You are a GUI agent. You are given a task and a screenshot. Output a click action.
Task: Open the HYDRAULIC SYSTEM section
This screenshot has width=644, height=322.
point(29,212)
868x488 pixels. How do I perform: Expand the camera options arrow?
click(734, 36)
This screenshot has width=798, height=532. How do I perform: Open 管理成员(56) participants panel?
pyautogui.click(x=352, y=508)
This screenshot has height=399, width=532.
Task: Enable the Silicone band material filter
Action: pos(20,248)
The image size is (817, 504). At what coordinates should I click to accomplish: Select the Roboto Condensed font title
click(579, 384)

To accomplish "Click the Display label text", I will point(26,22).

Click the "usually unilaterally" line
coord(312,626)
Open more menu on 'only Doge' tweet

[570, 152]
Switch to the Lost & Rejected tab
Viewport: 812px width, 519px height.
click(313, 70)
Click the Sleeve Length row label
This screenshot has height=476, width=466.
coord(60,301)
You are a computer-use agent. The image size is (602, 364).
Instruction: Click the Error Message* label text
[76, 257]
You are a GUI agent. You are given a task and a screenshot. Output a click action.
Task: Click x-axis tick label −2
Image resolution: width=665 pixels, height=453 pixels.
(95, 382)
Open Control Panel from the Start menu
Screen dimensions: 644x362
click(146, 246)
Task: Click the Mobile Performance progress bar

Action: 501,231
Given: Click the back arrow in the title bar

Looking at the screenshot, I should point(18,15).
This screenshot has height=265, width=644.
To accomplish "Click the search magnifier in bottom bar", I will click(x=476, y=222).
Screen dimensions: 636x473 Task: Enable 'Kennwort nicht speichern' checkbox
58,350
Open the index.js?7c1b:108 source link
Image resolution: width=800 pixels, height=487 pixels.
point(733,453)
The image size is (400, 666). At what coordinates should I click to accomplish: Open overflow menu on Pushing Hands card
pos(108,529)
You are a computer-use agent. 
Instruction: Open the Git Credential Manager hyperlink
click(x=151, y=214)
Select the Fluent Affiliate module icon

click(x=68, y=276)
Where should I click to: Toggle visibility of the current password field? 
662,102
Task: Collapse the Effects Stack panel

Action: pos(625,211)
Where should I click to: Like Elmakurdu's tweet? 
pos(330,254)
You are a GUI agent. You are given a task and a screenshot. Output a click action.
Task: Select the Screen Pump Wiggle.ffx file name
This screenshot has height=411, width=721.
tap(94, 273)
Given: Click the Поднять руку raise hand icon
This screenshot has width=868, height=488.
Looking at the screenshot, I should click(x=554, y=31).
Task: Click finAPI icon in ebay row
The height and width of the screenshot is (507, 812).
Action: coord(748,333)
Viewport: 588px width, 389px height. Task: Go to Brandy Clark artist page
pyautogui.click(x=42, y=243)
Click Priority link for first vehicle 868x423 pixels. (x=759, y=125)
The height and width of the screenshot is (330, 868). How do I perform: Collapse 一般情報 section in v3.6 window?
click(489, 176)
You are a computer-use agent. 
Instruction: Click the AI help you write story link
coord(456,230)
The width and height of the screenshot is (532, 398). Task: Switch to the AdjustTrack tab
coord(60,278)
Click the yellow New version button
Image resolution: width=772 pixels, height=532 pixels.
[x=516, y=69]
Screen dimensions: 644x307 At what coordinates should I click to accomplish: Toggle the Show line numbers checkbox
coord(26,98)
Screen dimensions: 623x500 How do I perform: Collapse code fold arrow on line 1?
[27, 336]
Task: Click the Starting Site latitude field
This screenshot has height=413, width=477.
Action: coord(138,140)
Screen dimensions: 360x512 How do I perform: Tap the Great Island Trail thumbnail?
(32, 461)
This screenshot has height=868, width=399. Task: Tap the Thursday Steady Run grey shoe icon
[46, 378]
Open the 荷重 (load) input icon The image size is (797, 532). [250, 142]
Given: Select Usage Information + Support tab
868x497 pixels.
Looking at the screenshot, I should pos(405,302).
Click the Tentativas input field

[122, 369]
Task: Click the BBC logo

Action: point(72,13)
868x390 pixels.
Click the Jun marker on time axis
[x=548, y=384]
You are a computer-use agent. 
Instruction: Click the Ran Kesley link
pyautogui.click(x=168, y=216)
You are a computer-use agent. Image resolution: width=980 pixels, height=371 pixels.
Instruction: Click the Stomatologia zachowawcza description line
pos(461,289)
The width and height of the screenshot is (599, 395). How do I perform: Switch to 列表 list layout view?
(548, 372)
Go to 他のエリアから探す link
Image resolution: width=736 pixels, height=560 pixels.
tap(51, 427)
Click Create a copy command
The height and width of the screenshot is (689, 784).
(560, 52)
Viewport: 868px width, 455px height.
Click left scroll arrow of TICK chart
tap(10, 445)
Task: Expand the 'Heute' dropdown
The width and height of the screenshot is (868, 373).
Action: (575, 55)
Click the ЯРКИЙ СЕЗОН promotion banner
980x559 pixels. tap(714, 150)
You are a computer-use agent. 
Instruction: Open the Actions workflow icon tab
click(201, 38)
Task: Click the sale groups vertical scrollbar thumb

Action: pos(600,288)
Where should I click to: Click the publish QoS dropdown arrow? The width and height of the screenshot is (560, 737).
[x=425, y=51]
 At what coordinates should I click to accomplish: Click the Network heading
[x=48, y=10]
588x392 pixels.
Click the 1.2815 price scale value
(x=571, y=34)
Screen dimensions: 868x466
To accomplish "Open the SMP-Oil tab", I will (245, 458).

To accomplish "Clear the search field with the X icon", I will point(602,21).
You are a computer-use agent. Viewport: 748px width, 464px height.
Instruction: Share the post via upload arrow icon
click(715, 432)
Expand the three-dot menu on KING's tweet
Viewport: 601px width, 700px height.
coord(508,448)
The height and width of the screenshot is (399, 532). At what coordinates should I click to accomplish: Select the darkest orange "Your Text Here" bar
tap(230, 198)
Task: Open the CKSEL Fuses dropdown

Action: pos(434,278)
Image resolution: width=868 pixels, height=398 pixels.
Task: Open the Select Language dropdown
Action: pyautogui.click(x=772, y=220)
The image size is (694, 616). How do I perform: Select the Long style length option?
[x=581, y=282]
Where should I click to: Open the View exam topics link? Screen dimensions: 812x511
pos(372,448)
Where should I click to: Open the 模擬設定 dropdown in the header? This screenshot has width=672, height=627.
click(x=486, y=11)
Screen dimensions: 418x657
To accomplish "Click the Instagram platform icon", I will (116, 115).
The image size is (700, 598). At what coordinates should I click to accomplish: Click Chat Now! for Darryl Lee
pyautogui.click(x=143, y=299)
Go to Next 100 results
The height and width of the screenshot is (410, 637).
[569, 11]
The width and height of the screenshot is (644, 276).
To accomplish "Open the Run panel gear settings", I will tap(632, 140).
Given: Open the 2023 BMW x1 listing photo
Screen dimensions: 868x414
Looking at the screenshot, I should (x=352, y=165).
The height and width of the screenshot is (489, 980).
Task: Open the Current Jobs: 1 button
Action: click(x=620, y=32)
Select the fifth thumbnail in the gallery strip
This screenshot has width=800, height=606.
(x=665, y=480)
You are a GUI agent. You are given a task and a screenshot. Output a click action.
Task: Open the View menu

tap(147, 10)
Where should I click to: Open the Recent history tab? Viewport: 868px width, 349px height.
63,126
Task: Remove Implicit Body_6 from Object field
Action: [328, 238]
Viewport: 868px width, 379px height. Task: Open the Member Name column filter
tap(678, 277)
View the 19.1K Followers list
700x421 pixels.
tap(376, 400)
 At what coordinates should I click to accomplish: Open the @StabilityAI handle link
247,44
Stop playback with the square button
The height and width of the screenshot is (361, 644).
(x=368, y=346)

▸ WHAT YOU NEED TO DO: Find the line with "The width and height of the screenshot is (868, 373)." in the entries above. Retype it and each line after it, exactly, through the line with "Given: Open the 2023 BMW x1 listing photo", and stop there.

▸ RESPONSE AREA:
The width and height of the screenshot is (868, 373).
Action: (575, 55)
Click the ЯРКИЙ СЕЗОН promotion banner
980x559 pixels. tap(714, 150)
You are a computer-use agent. 
Instruction: Open the Actions workflow icon tab
click(201, 38)
Task: Click the sale groups vertical scrollbar thumb

Action: pos(600,288)
Where should I click to: Click the publish QoS dropdown arrow? The width and height of the screenshot is (560, 737).
[x=425, y=51]
 At what coordinates should I click to accomplish: Click the Network heading
[x=48, y=10]
588x392 pixels.
Click the 1.2815 price scale value
(x=571, y=34)
Screen dimensions: 868x466
To accomplish "Open the SMP-Oil tab", I will (245, 458).

To accomplish "Clear the search field with the X icon", I will point(602,21).
You are a computer-use agent. Viewport: 748px width, 464px height.
Instruction: Share the post via upload arrow icon
click(715, 432)
Expand the three-dot menu on KING's tweet
Viewport: 601px width, 700px height.
coord(508,448)
The height and width of the screenshot is (399, 532). At what coordinates should I click to accomplish: Select the darkest orange "Your Text Here" bar
tap(230, 198)
Task: Open the CKSEL Fuses dropdown

Action: pos(434,278)
Image resolution: width=868 pixels, height=398 pixels.
Task: Open the Select Language dropdown
Action: pyautogui.click(x=772, y=220)
The image size is (694, 616). How do I perform: Select the Long style length option?
[x=581, y=282]
Where should I click to: Open the View exam topics link? Screen dimensions: 812x511
pos(372,448)
Where should I click to: Open the 模擬設定 dropdown in the header? This screenshot has width=672, height=627.
click(x=486, y=11)
Screen dimensions: 418x657
To accomplish "Click the Instagram platform icon", I will (116, 115).
The image size is (700, 598). At what coordinates should I click to accomplish: Click Chat Now! for Darryl Lee
pyautogui.click(x=143, y=299)
Go to Next 100 results
The height and width of the screenshot is (410, 637).
[569, 11]
The width and height of the screenshot is (644, 276).
To accomplish "Open the Run panel gear settings", I will tap(632, 140).
Given: Open the 2023 BMW x1 listing photo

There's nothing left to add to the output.